## [To do]
Count the lines of the material below that contain the string "Task". Reply with the number only.

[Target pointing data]
- - -

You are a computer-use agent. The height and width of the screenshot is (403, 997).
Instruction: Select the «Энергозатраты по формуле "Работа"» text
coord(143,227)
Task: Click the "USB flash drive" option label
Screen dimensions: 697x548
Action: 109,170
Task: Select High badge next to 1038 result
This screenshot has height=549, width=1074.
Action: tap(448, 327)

- - -

## [Result]
2